Wednesday 28 May 2014

The Bilingual North

After enjoying Merano's city centre for a couple of hours and using the free WiFi we still had no clue where the slalom course was so we headed up into the hills overlooking the city and camped in a tiny spot next to a turn out lane, jammed between the road and an olive grove on a steep slope.

The morning after I pulled a random local off the street to show us where the course was, trying my best to use my Spanish to bridge the gaps in his English. First he took us to a random shingle-bed spot on the river on shallow water and when we told him it wasn't it he came in the car with us and directed us to the correct place. Second time lucky.

The course is in the city centre at the exit of an impressive, voluminous gorge. We got to camp there with access to facilities for five euro a night which was great given the location. Merano is quite a nice city, surrounded by hills and jagged peaks with a white water river flowing through the centre and a nice old town. We arrived in Merano on a Wednesday night and left the following Monday.

When I look back I did very little. I kick started this blog on a park bench by the river on the cities free WiFi. Studied a little Spanish. Went for walks to see the city and find nice places to relax. And simply chilled out. An impressive historic bridge crossed the steep river ravine just below where we were staying and I traversed this almost every day, heading up the long series of cobble-stoned steps and deviating back to reach the tower.
 The tower is maybe 30m high but feels much higher due to the steepness of the hill its situated on. One afternoon I came up here and simply sat for over two hours, gazing out over the landscape and listening to music. After quite a rough period back in Australia that I don't really care to talk about it felt great to be this content, simply sitting on my own, with no where to be and no obligations or perceived obligations. Merano allowed me to really wind down and by the time we left I felt more relaxed and driven at the same time than I had in a long time.

The city seems to have almost as many Germans as Italians and the vast majority of signs give place names and information in both languages. German language signage is far more common than English. German influence is particularly evident in the supermarkets where the smell of matured permeates the whole place.

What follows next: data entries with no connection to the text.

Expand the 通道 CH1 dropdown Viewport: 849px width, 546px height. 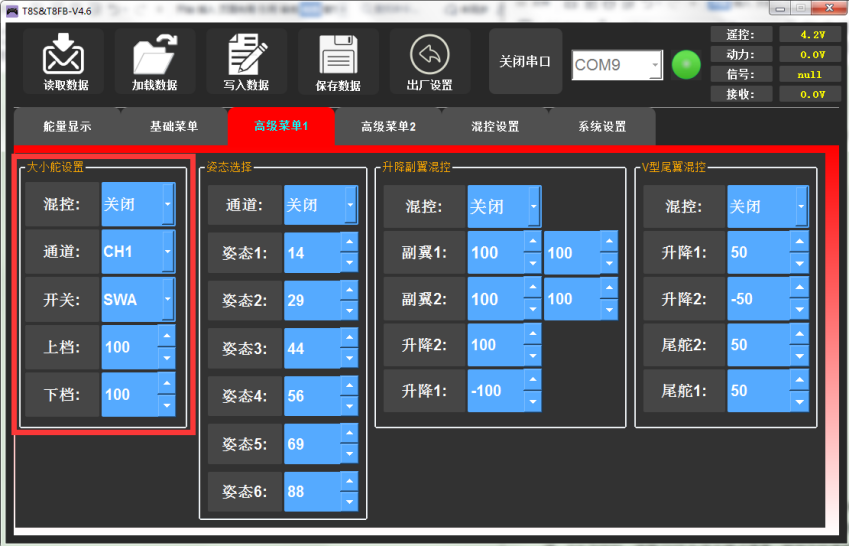167,252
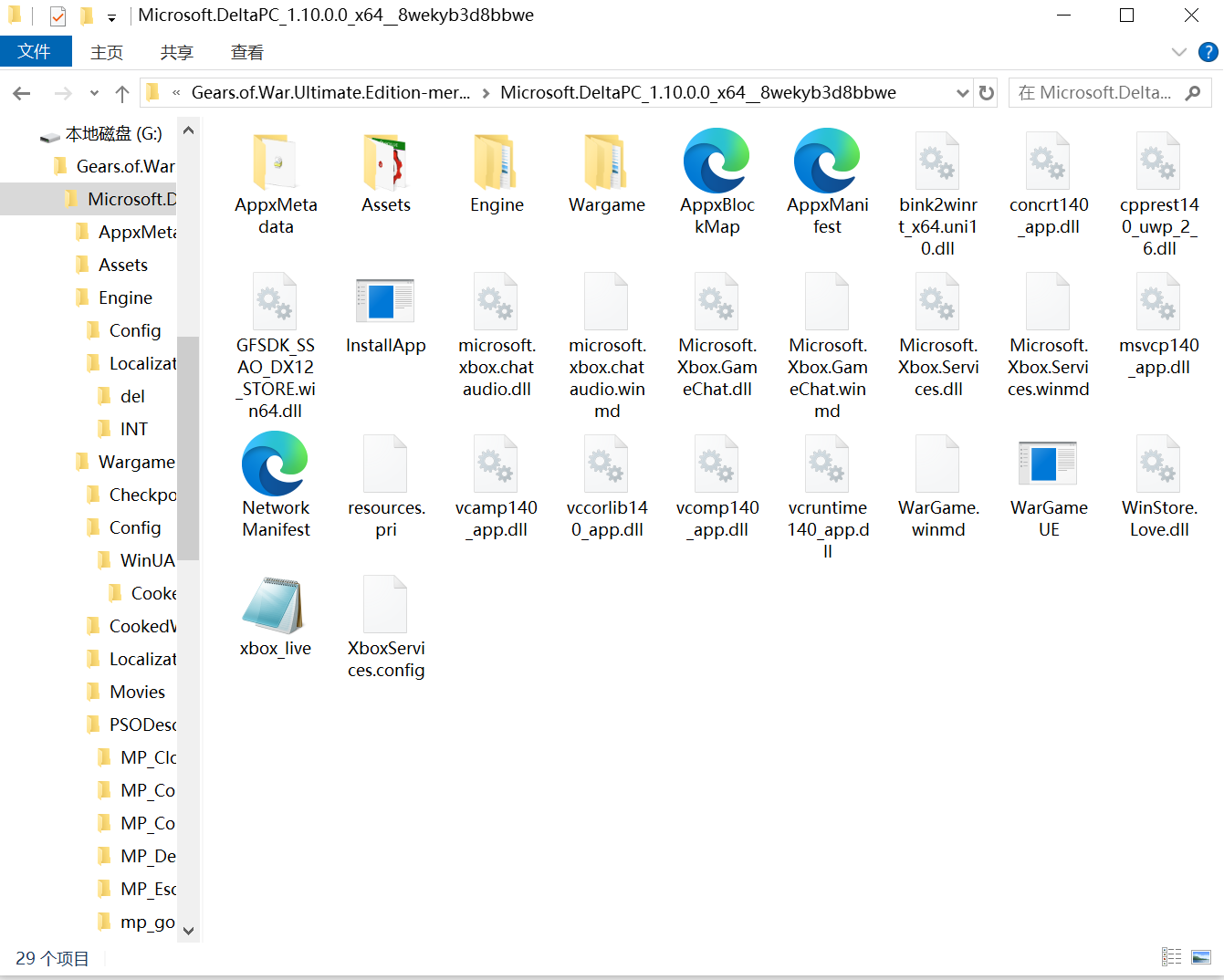Click the Network Manifest file icon
The height and width of the screenshot is (980, 1224).
[275, 465]
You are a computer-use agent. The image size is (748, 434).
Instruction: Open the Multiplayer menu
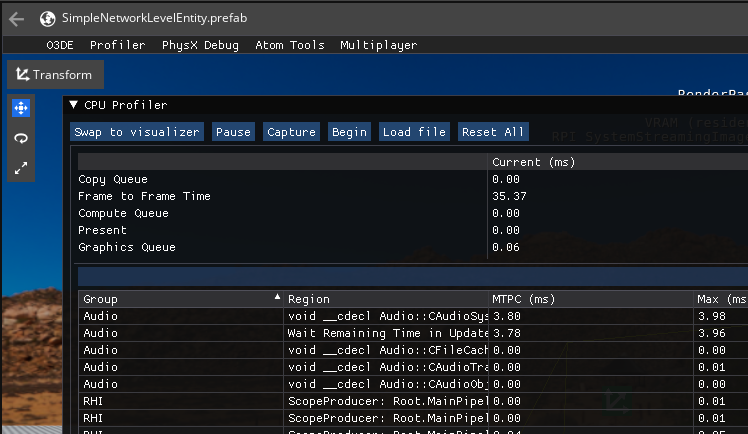click(x=378, y=45)
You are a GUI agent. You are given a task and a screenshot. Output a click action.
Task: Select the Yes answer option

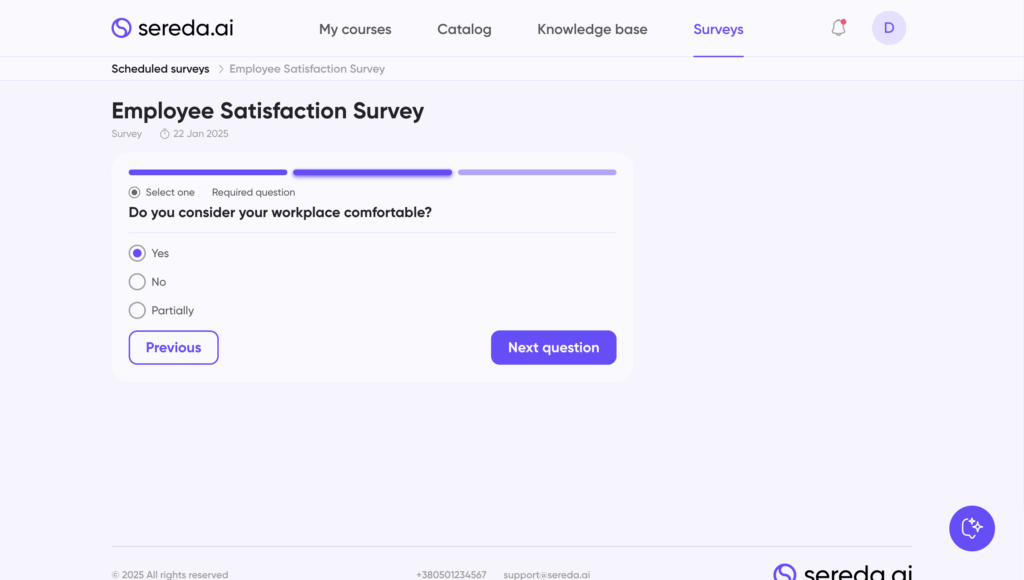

We were living very cheaply here, paying for nothing but food, an ice cream a day and camping but it definitely isn't a city for the budget traveler. It reeks of what I can best describe as class. Audi's, BMW's and the like dominate the streets. The old town's alleyways are dotted with boutiques and gourmet delicatessens, selling products that seem to far exceed average prices back home.

Dan enjoying the effects of pre-drinking
However, none of that mattered. Merano was one city where we got everything right, living on very little and enjoying the best of what the city had to offer. We headed out to a club about 20km on a Sunday night which was absolutely pumping for some reason. At first we thought it was a dancing club because the place was filled with couples dancing Salsa to Spanish music but as the night progressed it changed to club music. We quickly lost one of the Scots that came out with us and later found out he decided to walk home, finding a bike and getting in at 6am in the morning. We got a ride home with a random Hungarian who told us about how he's selling BMW and buying a new car next time he's back in Hungary because it doesn't perform well enough when you get it over 2000- 2500 revs. 

He spoke quite the impressive range of languages; Hungarian, notoriously one of the hardest languages in the world, as his first language and German, English and Italian to a fluent level. His English was perfect. This however is quite modest compared to Marte, who I met in Slovenia's language repertoire; his native language is Slovenian and he speaks English, Serbo-Croatian, Slovak, Spanish and Italian fluently as well as having several others, for example Russian, that he is "only competent" in. Being in Europe has given me greater inspiration to drive forward my own language goals but has also made me realise how much easier it is on this continent or in any big city for that matter.

On the Monday night we made our way to Val di Mello, unfortunately being hindered by a closed past, recently cleared but still shut for the Gyro d'Italia, the Tour de France of Italy so to speak. We were told after the recent clearing the road goes through sections with 3m high walls of snow on each side and signs indicated some forty-eight switch backs. We were disappointed to have to deviate through Switzerland to say the least. We turned around at a small, picturesque town just as the sun was setting.